Un dernier bout de route me mène à Golden, autre petite ville que je traverse sans m'arrêter pour gagner directement l'embranchent de la Transcanadienne vers le Nord-Est. Celle-ci ne tarde pas à grimper joliment en s'enfonçant dans le massif. Cette fois je veux prendre un laisser-passer pour les parcs, mais la guérite est fermée. Je continue sur une cinquantaine de km jusqu'à ce que, apercevant l'amorce d'un chemin indiqué Wapta Falls, je me laisse tenter par cette autre balade et me rends jusqu'au stationnement - bondé comme hier - y laisse le ProMaster et me lance sur le bon sentier pour les 3,4 km annoncés.

Sentier vers Wapta Falls
Sentier vers Wapta Falls

D'un pas régulier et sans effort je progresse sur le sol élastique bien compacté, relativement plat, franchissant quelques zones humides sur des passerelles en planches. Je croise quelques familles en sortie du dimanche qui reviennent, en rattrape d'autres, et finis par entendre à travers les arbres le fracas de la Kicking Horse River qui se précipite. La chute est haute d'une trentaine de mètres, mais surtout elle est très large (près d'une centaine) et son débit important, si bien que je me fait copieusement mouiller par les embruns lorsque je descends par un sentier beaucoup plus abrupt à son pied même sur le gravier.


Au-dessus
          de Wapta Falls
Au-dessus de Wapta Falls

Au-dessus de Wapta Falls
Au-dessus de Wapta Falls
Au pied de la chute de Wapta Falls Au pied de Wapta Falls

Wapta Falls
Wapta Falls

Bref une excellente impression, la balade valait la peine. Retour ensuite par le même chemin, sans que mes articulations sensibles me fassent trop traîner la patte...

Il est déjà près de 19:00, le soir tombe, je commence à préparer mon repas en voyant les voitures quitter petit-à-petit le stationnement autour de moi. Un gros camping-car reste jusqu'à 21:30 puis démarre à son tour, me laissant seul dans la paix et l'obscurité. Je barre les portes et me mets à l'écriture du carnet, achevée à 22:00. C'est alors le temps du repos, en  espérant ne pas me faire expulser durant la nuit...

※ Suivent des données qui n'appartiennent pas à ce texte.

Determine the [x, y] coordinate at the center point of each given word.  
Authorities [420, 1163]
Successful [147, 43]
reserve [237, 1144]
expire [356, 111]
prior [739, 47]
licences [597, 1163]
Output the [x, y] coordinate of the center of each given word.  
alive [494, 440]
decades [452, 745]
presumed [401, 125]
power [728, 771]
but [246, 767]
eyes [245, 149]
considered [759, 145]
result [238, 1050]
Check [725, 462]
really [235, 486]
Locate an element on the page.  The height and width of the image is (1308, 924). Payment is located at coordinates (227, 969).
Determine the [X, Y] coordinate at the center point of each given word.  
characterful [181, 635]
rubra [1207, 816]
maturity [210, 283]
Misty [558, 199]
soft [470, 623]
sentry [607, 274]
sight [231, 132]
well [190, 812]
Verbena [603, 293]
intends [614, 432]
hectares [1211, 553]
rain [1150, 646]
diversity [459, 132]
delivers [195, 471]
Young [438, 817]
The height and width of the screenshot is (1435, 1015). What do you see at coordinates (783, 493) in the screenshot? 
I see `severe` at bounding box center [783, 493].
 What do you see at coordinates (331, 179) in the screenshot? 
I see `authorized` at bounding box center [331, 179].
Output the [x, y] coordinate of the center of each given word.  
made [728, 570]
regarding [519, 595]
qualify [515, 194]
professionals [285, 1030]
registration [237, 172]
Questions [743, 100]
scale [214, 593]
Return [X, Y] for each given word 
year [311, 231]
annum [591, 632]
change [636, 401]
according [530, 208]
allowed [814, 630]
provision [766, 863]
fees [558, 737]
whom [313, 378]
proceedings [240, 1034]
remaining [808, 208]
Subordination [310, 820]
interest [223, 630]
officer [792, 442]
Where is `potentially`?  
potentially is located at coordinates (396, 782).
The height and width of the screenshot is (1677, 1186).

43 285   Lundi 7 septembre 2020 : de WAPTA FALLS (Yoho Park) à REVELSTOKE (304 km)

Il a plu durant la nuit, les trous dans le stationnement se sont rempli d'eau… mais je n'ai pas été réveillé, seul dans le grand espace laissé vide par les visiteurs du dimanche. Pas d'animaux non plus. Le premier humain se manifeste vers 8:15, peu après mon lever et tandis que je prépare mon déjeuner. Le ciel est encore bien garni de nuages gris, avec de grands trous bleus qui vont en s'élargissant, et la température fraiche (6° à l'extérieur) : j'ai dû lancer le chauffage en sortant de sous mon duvet.

Démarrant lentement, je suis à 9:00 sur la route en direction de Field où, apparemment, je pourrai me procurer le laisser-passer indisponible hier soir.

En direction de Field
Sur la Transcanadienne en direction de Field

En direction de Field
Sur la Transcanadienne en direction de Field

C'est alors que j'aperçois sur la gauche un panneau indiquant «Natural Bridge» et «Emerald Lake». Je ne saurais parcourir les Rocheuses sans aller voir, au moins rapidement, ces deux sites renommés !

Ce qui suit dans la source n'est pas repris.